Problem:
Exclude the pictures, then restate every entry below exactly.

Task material:

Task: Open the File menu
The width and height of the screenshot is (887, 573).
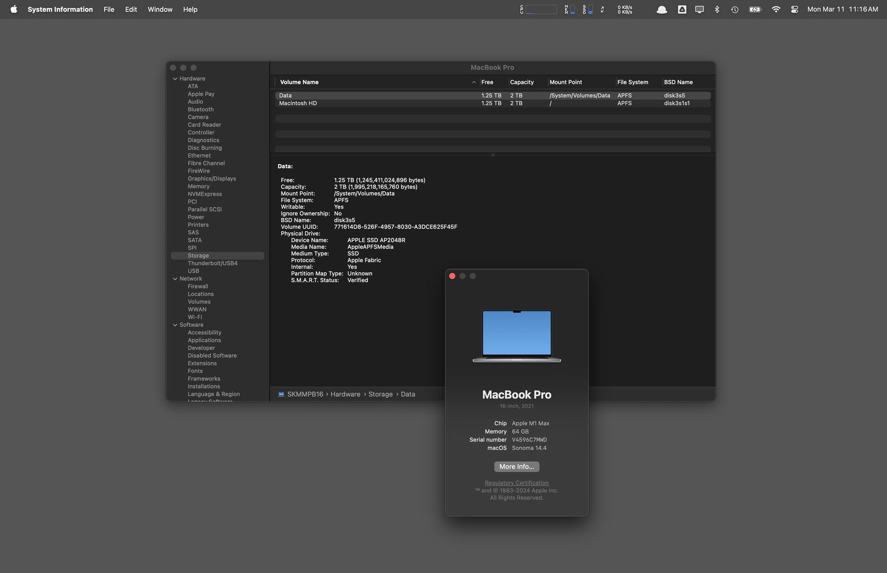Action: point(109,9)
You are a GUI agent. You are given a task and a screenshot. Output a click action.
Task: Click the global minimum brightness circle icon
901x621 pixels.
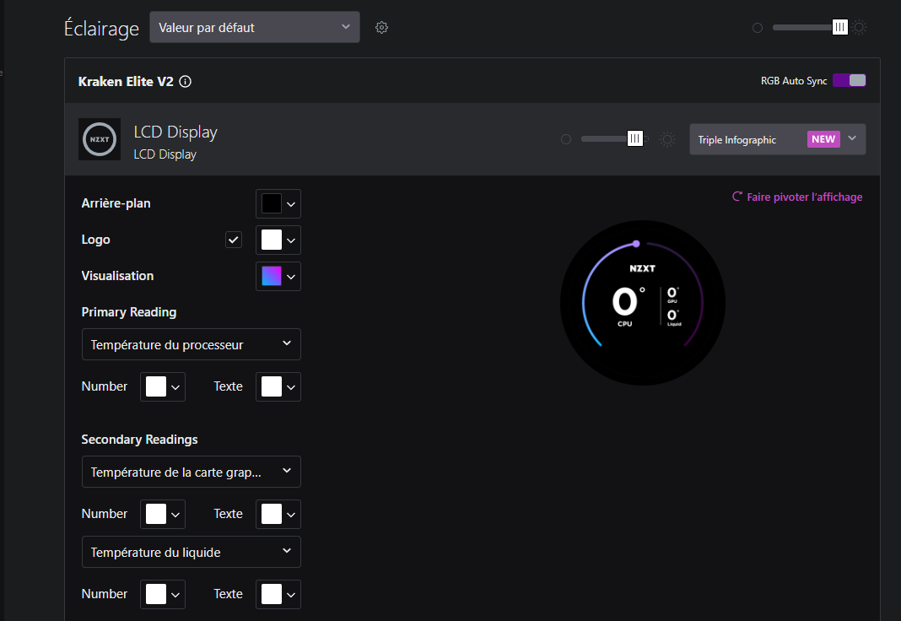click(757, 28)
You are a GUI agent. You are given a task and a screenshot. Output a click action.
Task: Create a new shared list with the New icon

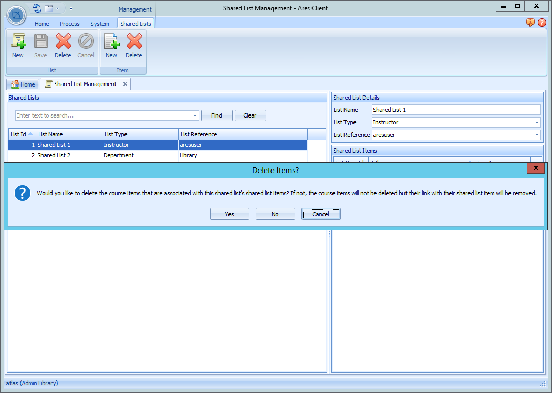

Output of the task:
Task: Open the File menu
The width and height of the screenshot is (887, 573).
Action: point(109,9)
You are a GUI agent. You are given a task and a screenshot. Output a click action.
Task: Click the global minimum brightness circle icon
901x621 pixels.
click(757, 28)
You are a GUI agent. You are given a task and a screenshot. Output a click action.
Task: Create a new shared list with the New icon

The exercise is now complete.